La sindaca Appendino
Lo studio del Centro Einaudi mette impietosamente in luce una situazione di crescente declino. La città è al secondo posto tra quelle con più imprese che chiudono mentre sempre meno nuove attività aprono. E in un contesto vecchio, i giovani non trovano lavoro

TORINO. Il rapporto Rota sulle città italiane si è concentrato quest'anno sull’approfondimento rispetto allo stato di salute del tessuto economico torinese, alla capacità delle imprese di produrre, creare lavoro e reddito, ma anche di esportare, innovare, dare vita a start up. La seconda parte dello studio si è occupato della capacità di tenuta del tessuto sociale, in particolare delle disuguaglianze e della capacità di risposta del welfare a bisogni di base, come la casa o la salute. Un nuovo corredo di mappe ha illustrato illustra le differenze socioeconomiche tra le varie zone di Torino e dei comuni della cintura. QUi il link: http://www.rapporto-rota.it/

Che cosa emerge? Prima di tutto che Torino, nella classifica che censisce il valore aggiunto prodotto dalle città metropolitane del Centro Nord, arriva penultima. Un segnale chiaro. Ma poi c'è il posizionamento al secondo posto nella classifica per saldo negativo tra imprese nate e imprese chiuse, altro messaggio inequivocabile; poi anche il cosiddetto paradosso giovanile ovvero la situazione di una delle città "più vecchie e invecchiate del pianeta, che fatica a dare lavoro ai giovani, tra i più disoccupati in Europa".
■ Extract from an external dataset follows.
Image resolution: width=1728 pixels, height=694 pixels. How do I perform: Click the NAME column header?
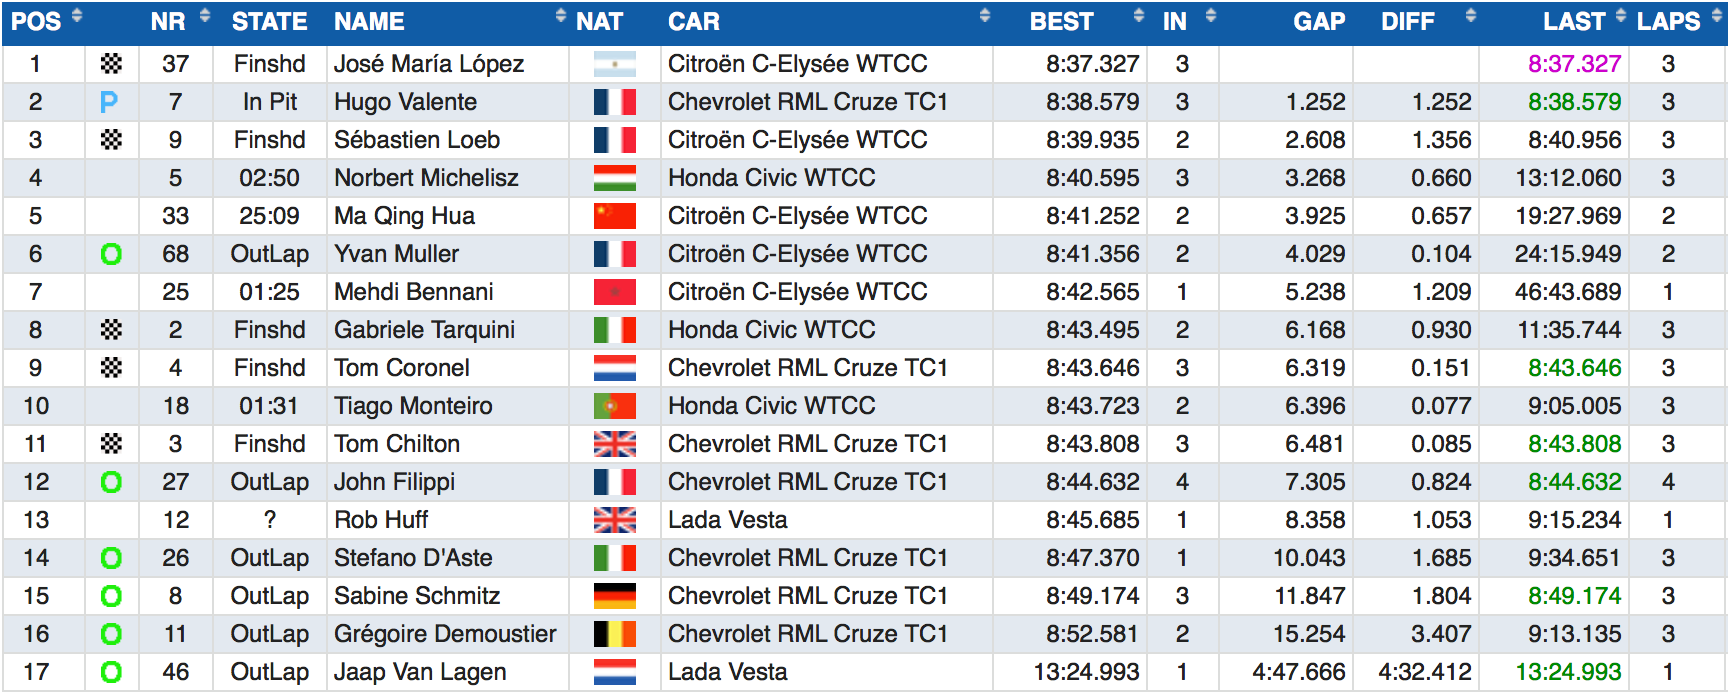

Può bastare? C'è anche un aspetto curioso, da approfondire, un altro caso isolato, quello che vede il comune di Torino in posizioni di rincalzo rispetto ai comuni della cintura (quelli collinari in primis) per quando riguarda il reddito. 

Lo studio del centro Einaudi arriva in un momento di polemiche politiche. La sindaca Appendino ha scaricato il peso della responsabilità degli insuccessi sul predecessore Fassino, ma il declino intanto viene documentato e non si ferma. Ciò che preoccupa, secondo gli analisti, è anche il fatto che questo andazzo inarrestabile verso un arretramento di posizioni non venga percepito dalla comunità, annebbiata da alcuni fenomeni di segno positivo come il trend del turismo in città.

Non è chiaro se questi segnali porteranno effettivamente a nuovi risultati positivi. L'importante è mettersi a tavolino e ragionare serenamente ma lucidamente su cosa si può fare per invertire la rotta (ma questo vale anche a livello nazionale...).